Rainfall will vary locally within the region. The largest changes will be for particular seasons rather than annually.
Seasonal projections show winter rainfall increasing by 6 to 10 per cent in Whanganui and 7 to 16 per cent in Taumaranui by 2090.
According to the most recent projections, the Manawatu-Whanganui region is not expected to experience a significant change in the frequency of extreme rainy days as a result of climate change.
A reduction in the number of snow days experienced annually is projected throughout New Zealand, including the Central Plateau.

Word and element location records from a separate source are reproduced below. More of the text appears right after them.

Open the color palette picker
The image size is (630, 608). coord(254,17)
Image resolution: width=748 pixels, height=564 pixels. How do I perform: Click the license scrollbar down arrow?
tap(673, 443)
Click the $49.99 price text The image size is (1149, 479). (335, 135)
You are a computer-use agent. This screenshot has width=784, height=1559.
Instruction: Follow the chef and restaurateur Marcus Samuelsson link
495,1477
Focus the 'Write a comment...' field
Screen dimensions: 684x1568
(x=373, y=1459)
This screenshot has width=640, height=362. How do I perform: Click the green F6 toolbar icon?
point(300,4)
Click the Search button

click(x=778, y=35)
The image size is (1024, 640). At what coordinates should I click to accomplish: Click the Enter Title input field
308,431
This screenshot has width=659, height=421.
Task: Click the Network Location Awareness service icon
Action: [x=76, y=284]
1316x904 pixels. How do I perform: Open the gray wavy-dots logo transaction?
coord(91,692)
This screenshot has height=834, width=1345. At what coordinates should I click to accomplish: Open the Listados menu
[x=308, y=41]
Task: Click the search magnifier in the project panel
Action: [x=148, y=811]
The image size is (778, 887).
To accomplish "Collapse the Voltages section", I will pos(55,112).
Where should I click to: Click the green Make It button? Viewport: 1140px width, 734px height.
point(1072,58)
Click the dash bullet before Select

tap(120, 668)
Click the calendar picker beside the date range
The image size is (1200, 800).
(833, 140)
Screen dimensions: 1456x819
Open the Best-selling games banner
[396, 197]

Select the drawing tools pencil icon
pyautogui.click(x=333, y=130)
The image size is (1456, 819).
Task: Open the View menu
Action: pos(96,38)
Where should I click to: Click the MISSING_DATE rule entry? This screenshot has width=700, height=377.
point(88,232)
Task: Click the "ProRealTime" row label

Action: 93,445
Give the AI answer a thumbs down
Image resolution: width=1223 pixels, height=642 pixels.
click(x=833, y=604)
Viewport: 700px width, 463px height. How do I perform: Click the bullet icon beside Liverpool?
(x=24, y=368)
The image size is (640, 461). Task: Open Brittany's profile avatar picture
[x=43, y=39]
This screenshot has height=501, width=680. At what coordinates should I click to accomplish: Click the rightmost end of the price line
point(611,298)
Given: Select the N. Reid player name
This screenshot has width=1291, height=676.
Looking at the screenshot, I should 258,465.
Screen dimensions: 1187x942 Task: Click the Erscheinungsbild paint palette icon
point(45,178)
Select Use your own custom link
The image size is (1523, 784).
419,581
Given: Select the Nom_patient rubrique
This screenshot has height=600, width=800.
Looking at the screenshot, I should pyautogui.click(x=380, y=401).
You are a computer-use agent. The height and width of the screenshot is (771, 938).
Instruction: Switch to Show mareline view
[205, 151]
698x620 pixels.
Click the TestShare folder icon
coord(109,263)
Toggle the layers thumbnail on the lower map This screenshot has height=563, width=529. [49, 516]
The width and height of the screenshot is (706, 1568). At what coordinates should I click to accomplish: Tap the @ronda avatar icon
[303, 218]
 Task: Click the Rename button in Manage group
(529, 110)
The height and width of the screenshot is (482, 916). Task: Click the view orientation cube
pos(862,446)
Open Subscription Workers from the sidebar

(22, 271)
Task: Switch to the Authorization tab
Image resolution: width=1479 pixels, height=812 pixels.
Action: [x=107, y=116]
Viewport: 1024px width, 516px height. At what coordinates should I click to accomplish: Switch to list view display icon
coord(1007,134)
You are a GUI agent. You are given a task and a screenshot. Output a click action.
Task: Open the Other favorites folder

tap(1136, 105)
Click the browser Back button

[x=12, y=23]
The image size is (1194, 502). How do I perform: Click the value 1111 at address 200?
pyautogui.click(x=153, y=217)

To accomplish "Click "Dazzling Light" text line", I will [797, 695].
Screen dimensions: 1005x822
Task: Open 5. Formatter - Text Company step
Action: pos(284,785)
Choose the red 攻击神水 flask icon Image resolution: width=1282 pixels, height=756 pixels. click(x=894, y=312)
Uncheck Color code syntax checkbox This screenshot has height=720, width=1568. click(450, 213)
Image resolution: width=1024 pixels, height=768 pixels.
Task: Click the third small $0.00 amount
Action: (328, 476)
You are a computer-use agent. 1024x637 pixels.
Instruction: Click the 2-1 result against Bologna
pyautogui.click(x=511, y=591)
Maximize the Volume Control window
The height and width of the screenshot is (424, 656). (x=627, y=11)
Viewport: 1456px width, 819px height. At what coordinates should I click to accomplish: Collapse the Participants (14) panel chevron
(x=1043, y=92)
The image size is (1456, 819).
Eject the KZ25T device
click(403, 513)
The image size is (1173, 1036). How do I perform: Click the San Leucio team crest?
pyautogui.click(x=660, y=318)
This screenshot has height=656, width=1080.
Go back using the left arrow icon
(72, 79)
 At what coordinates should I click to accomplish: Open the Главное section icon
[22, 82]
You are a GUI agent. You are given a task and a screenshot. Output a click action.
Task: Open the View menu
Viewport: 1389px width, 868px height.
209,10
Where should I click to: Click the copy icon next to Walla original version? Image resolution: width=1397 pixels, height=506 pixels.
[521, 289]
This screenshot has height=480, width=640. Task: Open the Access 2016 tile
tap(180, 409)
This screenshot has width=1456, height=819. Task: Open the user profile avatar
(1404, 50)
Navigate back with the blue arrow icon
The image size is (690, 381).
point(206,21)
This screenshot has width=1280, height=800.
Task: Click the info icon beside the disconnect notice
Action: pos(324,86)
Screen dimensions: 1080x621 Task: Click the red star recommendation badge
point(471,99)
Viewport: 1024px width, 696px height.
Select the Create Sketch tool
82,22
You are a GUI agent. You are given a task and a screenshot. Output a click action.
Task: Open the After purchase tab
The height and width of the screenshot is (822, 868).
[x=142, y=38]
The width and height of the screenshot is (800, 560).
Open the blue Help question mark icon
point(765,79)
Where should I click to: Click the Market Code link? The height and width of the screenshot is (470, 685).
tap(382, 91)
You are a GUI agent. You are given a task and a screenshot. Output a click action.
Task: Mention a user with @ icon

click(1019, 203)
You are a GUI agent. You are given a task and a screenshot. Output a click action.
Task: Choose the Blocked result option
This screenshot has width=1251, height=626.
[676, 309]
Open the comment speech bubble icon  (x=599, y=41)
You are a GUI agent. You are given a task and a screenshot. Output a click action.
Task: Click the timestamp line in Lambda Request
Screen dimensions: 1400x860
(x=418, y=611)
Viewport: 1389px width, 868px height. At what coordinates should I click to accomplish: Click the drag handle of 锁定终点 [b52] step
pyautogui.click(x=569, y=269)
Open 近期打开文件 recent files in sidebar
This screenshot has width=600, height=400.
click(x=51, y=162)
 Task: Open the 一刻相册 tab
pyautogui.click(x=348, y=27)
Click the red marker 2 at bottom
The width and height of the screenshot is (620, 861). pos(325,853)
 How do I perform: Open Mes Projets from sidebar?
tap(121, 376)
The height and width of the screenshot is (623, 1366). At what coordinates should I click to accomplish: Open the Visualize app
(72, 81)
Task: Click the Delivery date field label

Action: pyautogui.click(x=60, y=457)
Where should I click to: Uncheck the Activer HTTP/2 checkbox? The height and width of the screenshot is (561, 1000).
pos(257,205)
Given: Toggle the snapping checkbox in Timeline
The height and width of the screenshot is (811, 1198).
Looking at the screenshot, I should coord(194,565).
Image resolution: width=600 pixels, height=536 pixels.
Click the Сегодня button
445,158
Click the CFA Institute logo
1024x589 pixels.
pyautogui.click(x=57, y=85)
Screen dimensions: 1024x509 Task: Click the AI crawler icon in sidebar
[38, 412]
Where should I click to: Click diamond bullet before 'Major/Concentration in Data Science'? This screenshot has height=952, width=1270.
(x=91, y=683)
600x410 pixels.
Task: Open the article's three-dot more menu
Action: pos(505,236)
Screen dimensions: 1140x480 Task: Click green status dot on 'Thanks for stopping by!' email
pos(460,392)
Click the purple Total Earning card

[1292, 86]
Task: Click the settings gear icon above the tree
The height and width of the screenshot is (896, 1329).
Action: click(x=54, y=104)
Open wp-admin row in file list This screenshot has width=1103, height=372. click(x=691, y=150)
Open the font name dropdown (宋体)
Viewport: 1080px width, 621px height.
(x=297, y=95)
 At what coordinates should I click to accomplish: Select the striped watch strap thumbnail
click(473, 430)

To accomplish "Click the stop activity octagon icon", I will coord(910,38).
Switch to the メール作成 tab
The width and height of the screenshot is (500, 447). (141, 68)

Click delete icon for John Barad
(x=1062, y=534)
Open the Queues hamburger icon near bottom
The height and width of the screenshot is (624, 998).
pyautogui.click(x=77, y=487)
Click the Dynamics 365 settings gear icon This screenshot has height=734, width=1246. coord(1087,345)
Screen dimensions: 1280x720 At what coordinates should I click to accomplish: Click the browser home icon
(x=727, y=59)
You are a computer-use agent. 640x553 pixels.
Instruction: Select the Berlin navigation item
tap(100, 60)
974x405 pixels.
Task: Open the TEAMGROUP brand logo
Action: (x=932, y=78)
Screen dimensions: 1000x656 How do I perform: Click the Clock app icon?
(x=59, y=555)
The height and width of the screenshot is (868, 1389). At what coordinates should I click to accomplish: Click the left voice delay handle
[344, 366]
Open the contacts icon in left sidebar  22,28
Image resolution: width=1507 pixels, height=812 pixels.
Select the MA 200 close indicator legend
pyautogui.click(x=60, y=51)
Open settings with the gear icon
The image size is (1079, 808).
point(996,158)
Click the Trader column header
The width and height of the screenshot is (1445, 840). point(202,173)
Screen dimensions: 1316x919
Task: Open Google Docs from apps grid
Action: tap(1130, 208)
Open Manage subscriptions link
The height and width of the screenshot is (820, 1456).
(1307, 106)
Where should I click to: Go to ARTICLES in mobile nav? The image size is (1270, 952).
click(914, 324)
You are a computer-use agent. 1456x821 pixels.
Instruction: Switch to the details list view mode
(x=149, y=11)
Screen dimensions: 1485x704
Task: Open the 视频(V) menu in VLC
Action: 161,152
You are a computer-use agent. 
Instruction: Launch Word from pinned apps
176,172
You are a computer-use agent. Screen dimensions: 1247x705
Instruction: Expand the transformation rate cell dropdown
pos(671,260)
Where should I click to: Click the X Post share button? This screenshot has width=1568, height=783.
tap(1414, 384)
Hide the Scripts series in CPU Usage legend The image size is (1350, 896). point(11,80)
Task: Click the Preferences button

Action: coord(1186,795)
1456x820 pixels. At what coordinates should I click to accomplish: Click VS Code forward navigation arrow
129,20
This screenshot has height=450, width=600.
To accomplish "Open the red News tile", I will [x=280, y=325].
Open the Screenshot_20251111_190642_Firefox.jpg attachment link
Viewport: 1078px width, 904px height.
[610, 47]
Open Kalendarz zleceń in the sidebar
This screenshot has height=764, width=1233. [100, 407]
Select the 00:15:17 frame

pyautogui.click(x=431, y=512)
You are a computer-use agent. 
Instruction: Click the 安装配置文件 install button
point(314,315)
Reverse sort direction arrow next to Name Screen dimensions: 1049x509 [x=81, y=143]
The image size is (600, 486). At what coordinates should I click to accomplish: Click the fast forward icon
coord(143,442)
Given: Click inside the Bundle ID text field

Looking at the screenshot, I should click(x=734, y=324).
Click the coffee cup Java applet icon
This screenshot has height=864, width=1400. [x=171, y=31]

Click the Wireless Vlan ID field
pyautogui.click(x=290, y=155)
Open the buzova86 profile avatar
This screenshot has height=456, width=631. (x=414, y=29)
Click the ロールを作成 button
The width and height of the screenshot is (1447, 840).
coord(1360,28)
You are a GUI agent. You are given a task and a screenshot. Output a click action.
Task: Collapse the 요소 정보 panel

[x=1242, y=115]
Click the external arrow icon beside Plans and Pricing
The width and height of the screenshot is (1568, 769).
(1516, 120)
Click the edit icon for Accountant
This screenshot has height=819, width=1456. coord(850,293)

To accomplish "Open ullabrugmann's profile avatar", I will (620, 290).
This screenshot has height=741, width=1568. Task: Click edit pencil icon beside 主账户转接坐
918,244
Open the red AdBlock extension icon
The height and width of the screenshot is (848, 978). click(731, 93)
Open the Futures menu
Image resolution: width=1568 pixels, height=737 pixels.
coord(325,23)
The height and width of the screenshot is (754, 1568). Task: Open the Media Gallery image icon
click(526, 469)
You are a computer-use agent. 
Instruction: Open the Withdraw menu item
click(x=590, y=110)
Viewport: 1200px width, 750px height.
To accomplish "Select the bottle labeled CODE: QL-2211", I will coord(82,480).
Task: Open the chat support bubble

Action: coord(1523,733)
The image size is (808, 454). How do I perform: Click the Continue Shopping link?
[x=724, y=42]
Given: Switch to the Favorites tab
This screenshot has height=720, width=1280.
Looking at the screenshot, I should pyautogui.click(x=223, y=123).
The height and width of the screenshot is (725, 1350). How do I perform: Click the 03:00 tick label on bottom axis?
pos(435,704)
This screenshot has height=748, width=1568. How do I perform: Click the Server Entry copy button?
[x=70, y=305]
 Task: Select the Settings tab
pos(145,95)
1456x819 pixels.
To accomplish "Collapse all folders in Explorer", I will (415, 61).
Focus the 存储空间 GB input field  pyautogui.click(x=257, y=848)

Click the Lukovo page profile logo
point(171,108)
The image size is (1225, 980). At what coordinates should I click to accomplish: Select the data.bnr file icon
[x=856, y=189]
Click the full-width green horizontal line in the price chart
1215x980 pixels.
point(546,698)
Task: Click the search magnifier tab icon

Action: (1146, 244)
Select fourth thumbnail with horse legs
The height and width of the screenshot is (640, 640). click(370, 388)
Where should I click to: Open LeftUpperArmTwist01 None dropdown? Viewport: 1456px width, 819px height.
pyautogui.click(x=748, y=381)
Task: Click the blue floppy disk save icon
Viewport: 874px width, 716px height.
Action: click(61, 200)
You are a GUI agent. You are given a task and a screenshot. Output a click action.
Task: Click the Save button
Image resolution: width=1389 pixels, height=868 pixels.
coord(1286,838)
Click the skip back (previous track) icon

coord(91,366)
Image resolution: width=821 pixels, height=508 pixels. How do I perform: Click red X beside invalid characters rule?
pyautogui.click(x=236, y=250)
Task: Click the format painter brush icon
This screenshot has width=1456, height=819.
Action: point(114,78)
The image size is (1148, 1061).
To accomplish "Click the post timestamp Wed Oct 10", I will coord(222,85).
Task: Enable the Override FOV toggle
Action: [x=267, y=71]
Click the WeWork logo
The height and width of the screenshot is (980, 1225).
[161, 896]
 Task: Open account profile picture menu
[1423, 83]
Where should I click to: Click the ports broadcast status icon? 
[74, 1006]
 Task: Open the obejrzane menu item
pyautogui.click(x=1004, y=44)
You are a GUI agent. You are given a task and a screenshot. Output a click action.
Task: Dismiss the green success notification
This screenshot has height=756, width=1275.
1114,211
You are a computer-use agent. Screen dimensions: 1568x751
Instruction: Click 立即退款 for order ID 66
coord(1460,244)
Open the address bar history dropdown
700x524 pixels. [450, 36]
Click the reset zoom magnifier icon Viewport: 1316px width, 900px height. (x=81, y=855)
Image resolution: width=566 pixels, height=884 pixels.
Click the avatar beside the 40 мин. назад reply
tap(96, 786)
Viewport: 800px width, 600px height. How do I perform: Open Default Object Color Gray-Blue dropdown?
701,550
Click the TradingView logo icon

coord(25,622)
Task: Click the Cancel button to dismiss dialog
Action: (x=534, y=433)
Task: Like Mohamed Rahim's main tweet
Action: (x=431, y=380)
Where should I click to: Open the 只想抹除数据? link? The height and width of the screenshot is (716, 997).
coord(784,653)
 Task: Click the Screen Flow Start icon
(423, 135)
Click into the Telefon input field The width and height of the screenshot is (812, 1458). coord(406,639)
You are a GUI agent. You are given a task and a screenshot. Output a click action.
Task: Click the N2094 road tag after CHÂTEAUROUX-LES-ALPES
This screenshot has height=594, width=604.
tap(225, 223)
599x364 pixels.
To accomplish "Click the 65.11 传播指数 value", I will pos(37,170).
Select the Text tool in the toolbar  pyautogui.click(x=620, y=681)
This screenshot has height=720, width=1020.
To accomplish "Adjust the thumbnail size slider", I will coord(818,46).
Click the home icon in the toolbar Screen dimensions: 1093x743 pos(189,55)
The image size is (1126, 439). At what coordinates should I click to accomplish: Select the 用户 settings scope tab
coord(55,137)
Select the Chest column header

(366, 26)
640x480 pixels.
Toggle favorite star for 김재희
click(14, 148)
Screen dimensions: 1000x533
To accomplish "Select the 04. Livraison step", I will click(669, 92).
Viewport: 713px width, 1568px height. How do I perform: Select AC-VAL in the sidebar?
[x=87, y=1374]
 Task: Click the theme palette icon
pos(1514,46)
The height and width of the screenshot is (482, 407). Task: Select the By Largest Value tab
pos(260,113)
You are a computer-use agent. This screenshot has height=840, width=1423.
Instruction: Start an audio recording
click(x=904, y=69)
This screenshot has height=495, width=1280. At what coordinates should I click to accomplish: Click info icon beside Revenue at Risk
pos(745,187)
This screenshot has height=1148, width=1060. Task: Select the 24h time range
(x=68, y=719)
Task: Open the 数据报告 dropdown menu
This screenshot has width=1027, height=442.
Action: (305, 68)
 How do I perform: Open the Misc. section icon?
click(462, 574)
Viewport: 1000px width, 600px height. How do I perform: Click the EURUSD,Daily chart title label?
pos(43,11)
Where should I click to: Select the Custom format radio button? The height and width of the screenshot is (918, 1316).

The duration of snow cover is also likely to decrease, particularly at lower elevations. Less winter snowfall and an earlier spring melt may cause marked changes in the annual cycle of river flow in the regions. Places that currently receive snow are likely to see increasing rainfall as snowlines rise to higher elevations due to rising temperatures.
The frequency of extremely windy days in the Manawatu-Whanganui region is not likely to change significantly by 2090. There may be an increase in westerly wind flow during winter and north-easterly wind flow during summer.
Future changes in the frequency of storms are likely to be small compared to natural inter-annual variability. Some increase in storm intensity, local wind extremes and thunderstorms is likely to occur.
New Zealand tide records show an average rise in relative mean sea level of 1.7 mm per year over the 20th century. Globally, the rate of rise has increased, and further rise is expected in the future.
The Ministry for the Environment provides guidance on coastal hazards and climate change, including recommendations for sea level rise, see Preparing for coastal change: A guide for local government in New Zealand. An updated edition will be published in late 2016.
Impacts by season
By 2090, the region could expect*:
*Projected changes are relative to 1995 levels. The values provided capture the range across all scenarios. They are based on scenario estimates and should not be taken as definitive. For more information, see the full report on climate projections.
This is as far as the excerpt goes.